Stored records
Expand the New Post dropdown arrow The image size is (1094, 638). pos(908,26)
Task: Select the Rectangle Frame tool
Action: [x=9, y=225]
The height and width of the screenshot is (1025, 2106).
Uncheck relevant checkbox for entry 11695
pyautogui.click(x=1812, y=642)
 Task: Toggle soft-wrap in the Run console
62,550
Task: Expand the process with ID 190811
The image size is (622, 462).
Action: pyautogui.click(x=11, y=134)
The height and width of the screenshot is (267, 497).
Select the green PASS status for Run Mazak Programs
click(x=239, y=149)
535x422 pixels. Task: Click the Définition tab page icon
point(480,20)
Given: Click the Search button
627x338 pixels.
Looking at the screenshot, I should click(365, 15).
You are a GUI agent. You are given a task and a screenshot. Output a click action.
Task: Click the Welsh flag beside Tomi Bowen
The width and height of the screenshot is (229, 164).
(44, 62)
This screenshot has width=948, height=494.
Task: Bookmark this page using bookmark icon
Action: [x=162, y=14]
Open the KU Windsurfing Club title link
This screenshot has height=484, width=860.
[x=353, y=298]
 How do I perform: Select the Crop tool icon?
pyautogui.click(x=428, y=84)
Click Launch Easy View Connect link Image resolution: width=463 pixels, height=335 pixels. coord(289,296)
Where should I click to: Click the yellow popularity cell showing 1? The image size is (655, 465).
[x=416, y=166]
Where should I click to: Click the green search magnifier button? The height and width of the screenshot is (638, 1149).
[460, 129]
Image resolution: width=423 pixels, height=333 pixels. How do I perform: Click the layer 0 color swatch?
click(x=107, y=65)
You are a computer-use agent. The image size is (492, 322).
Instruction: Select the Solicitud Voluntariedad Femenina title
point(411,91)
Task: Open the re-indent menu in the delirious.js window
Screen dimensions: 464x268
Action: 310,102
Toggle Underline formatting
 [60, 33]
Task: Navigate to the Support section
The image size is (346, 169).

> _TRY IT_:
Copy the data. Make sure every line matches exactly.

> _ANSWER TO THIS TASK_:
Expand the New Post dropdown arrow The image size is (1094, 638). pos(908,26)
Task: Select the Rectangle Frame tool
Action: [x=9, y=225]
The height and width of the screenshot is (1025, 2106).
Uncheck relevant checkbox for entry 11695
pyautogui.click(x=1812, y=642)
 Task: Toggle soft-wrap in the Run console
62,550
Task: Expand the process with ID 190811
The image size is (622, 462).
Action: pyautogui.click(x=11, y=134)
The height and width of the screenshot is (267, 497).
Select the green PASS status for Run Mazak Programs
click(x=239, y=149)
535x422 pixels. Task: Click the Définition tab page icon
point(480,20)
Given: Click the Search button
627x338 pixels.
Looking at the screenshot, I should click(365, 15).
You are a GUI agent. You are given a task and a screenshot. Output a click action.
Task: Click the Welsh flag beside Tomi Bowen
The width and height of the screenshot is (229, 164).
(44, 62)
This screenshot has width=948, height=494.
Task: Bookmark this page using bookmark icon
Action: [x=162, y=14]
Open the KU Windsurfing Club title link
This screenshot has height=484, width=860.
[x=353, y=298]
 How do I perform: Select the Crop tool icon?
pyautogui.click(x=428, y=84)
Click Launch Easy View Connect link Image resolution: width=463 pixels, height=335 pixels. coord(289,296)
Where should I click to: Click the yellow popularity cell showing 1? The image size is (655, 465).
[x=416, y=166]
Where should I click to: Click the green search magnifier button? The height and width of the screenshot is (638, 1149).
[460, 129]
Image resolution: width=423 pixels, height=333 pixels. How do I perform: Click the layer 0 color swatch?
click(x=107, y=65)
You are a computer-use agent. The image size is (492, 322).
Instruction: Select the Solicitud Voluntariedad Femenina title
point(411,91)
Task: Open the re-indent menu in the delirious.js window
Screen dimensions: 464x268
Action: 310,102
Toggle Underline formatting
 [60, 33]
Task: Navigate to the Support section
The image size is (346, 169).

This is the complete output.